Duterte tells police to kill his son if Chinese triad drugs allegation…


Philippines President Rodrigo Duterte has told the country’s police to kill his son if allegations he is involved in drug trafficking with a Chinese triad are proved, saying officers carrying out the sentence will not be prosecuted.

Mr Duterte said: “I said before my order was: ‘If I have children who are into drugs, kill them so people will not have anything to say.’

“So I told Pulong (a nickname for his son): ‘My order is to kill you if you are caught. And I will protect the police who kill you, if it is true’,” he said, addressing government workers at the presidential palace.

“I can say to people, ‘There, you keep talking. That’s my son’s corpse’,” added Mr Duterte, who was elected on a brutal law-and-order and anti-drugs platform in June 2016.

Paolo Duterte at a senate hearing earlier this month

Paolo Duterte, 42, the vice mayor of the southern city of Davao City, appeared before a senate inquiry two weeks ago to deny accusations he was part of a Chinese triad involved in smuggling a huge amount of crystal meth into the country from China.

“Once and for all, I now have the time to deny any and all baseless allegations thrown against me,” he told the Senate.

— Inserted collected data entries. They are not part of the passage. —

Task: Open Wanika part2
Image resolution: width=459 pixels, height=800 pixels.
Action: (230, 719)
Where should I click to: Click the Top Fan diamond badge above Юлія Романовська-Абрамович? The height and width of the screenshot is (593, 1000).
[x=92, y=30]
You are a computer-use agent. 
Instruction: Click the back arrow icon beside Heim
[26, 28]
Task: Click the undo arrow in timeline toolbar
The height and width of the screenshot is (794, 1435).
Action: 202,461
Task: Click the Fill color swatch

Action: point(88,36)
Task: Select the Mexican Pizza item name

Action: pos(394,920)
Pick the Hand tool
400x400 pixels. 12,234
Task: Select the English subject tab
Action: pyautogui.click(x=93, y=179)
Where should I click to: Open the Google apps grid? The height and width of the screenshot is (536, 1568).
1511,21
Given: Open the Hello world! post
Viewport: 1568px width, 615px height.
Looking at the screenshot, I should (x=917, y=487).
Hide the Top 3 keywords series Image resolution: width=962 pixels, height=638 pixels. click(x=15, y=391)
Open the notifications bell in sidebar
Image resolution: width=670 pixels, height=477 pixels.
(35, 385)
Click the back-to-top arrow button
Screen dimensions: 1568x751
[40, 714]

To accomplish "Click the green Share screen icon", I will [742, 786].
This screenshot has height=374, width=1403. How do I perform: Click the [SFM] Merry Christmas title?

Activists burn an effigy during a protest against Rodrigo Duterte in Manila
Anti-Duterte activists burn an effigy during a protest in Manila on Thursday

His father initially backed his eldest son, urging the army to engage the accuser, opposition senator Antonio Trillanes, in a gun duel.

Mr Duterte’s son-in-law, lawyer Manases Carpio, is also accused of being involved in the operation, which he, too, denies.

Thousands of people have been killed since President Duterte’s anti-drug campaign began after he took office in June 2016.

He has said he would be “happy to slaughter” three million drug addicts and has called children shot dead in the drug war “collateral damage”.

Philippine President Rodrigo Duterte (L) holds a handgun as military chief Eduardo Ano (R) looks on in July 2017
Mr Duterte (left) holds a handgun as military chief Eduardo Ano looks on in July

But he has also insisted police always follow the law, and that they must only kill in self-defence.

Political opponents also accuse the President of corruption, which he vehemently denies, dating back to his two-decade reign as mayor of Davao.

Efren Morillo

Feb 2017: Survivor challenges Duterte’s drugs war

Rallies across the country have highlighted growing opposition to Mr Duterte’s regime, thousands of protesters marching against what they see as the emergence of a dictatorship.

The protests took place on the 45th anniversary of the start of a nine-year period of martial law under former dictator Ferdinand Marcos.

Mr Duterte remains popular with many Filipinos and thousands also attended rallies to show their support for him.